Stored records
-=-=-=-=-

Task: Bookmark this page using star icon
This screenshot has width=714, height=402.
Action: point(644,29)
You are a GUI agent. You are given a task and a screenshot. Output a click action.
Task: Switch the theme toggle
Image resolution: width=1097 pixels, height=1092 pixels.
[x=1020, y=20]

-=-=-=-=-

PROMPT:
Without omission, return all of the records exactly as given.

FINISHED EXERCISE:
Task: Bookmark this page using star icon
This screenshot has width=714, height=402.
Action: point(644,29)
You are a GUI agent. You are given a task and a screenshot. Output a click action.
Task: Switch the theme toggle
Image resolution: width=1097 pixels, height=1092 pixels.
[x=1020, y=20]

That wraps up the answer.